- **Exercise objective**
An exact copy of all entries is the expected answer.

- **The input**
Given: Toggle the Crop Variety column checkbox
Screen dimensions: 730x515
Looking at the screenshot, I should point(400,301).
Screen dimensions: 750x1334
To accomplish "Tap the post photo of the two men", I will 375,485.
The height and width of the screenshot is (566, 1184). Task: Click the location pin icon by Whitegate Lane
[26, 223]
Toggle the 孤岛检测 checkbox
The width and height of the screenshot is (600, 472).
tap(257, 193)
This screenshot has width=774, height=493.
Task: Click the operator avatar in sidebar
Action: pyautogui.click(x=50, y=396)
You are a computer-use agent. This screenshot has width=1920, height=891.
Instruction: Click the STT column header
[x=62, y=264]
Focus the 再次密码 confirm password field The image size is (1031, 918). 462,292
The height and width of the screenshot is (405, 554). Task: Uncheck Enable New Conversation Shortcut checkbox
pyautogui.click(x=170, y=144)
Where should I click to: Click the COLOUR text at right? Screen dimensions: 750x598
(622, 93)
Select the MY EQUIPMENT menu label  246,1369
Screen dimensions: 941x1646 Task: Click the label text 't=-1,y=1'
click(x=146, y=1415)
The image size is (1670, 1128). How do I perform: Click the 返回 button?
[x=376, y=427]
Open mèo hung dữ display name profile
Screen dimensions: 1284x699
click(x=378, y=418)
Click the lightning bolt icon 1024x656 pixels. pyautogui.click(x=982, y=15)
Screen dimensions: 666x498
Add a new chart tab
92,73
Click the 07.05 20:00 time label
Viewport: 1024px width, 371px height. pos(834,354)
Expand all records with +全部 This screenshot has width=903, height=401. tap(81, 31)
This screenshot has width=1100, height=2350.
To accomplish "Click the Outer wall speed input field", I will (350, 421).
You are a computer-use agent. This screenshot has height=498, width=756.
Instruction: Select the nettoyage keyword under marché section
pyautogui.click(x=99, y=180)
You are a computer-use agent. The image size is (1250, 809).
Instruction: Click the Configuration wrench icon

- **Solution to the exercise**
Given: Toggle the Crop Variety column checkbox
Screen dimensions: 730x515
Looking at the screenshot, I should point(400,301).
Screen dimensions: 750x1334
To accomplish "Tap the post photo of the two men", I will 375,485.
The height and width of the screenshot is (566, 1184). Task: Click the location pin icon by Whitegate Lane
[26, 223]
Toggle the 孤岛检测 checkbox
The width and height of the screenshot is (600, 472).
tap(257, 193)
This screenshot has width=774, height=493.
Task: Click the operator avatar in sidebar
Action: pyautogui.click(x=50, y=396)
You are a computer-use agent. This screenshot has width=1920, height=891.
Instruction: Click the STT column header
[x=62, y=264]
Focus the 再次密码 confirm password field The image size is (1031, 918). 462,292
The height and width of the screenshot is (405, 554). Task: Uncheck Enable New Conversation Shortcut checkbox
pyautogui.click(x=170, y=144)
Where should I click to: Click the COLOUR text at right? Screen dimensions: 750x598
(622, 93)
Select the MY EQUIPMENT menu label  246,1369
Screen dimensions: 941x1646 Task: Click the label text 't=-1,y=1'
click(x=146, y=1415)
The image size is (1670, 1128). How do I perform: Click the 返回 button?
[x=376, y=427]
Open mèo hung dữ display name profile
Screen dimensions: 1284x699
click(x=378, y=418)
Click the lightning bolt icon 1024x656 pixels. pyautogui.click(x=982, y=15)
Screen dimensions: 666x498
Add a new chart tab
92,73
Click the 07.05 20:00 time label
Viewport: 1024px width, 371px height. pos(834,354)
Expand all records with +全部 This screenshot has width=903, height=401. tap(81, 31)
This screenshot has width=1100, height=2350.
To accomplish "Click the Outer wall speed input field", I will (350, 421).
You are a computer-use agent. This screenshot has height=498, width=756.
Instruction: Select the nettoyage keyword under marché section
pyautogui.click(x=99, y=180)
You are a computer-use agent. The image size is (1250, 809).
Instruction: Click the Configuration wrench icon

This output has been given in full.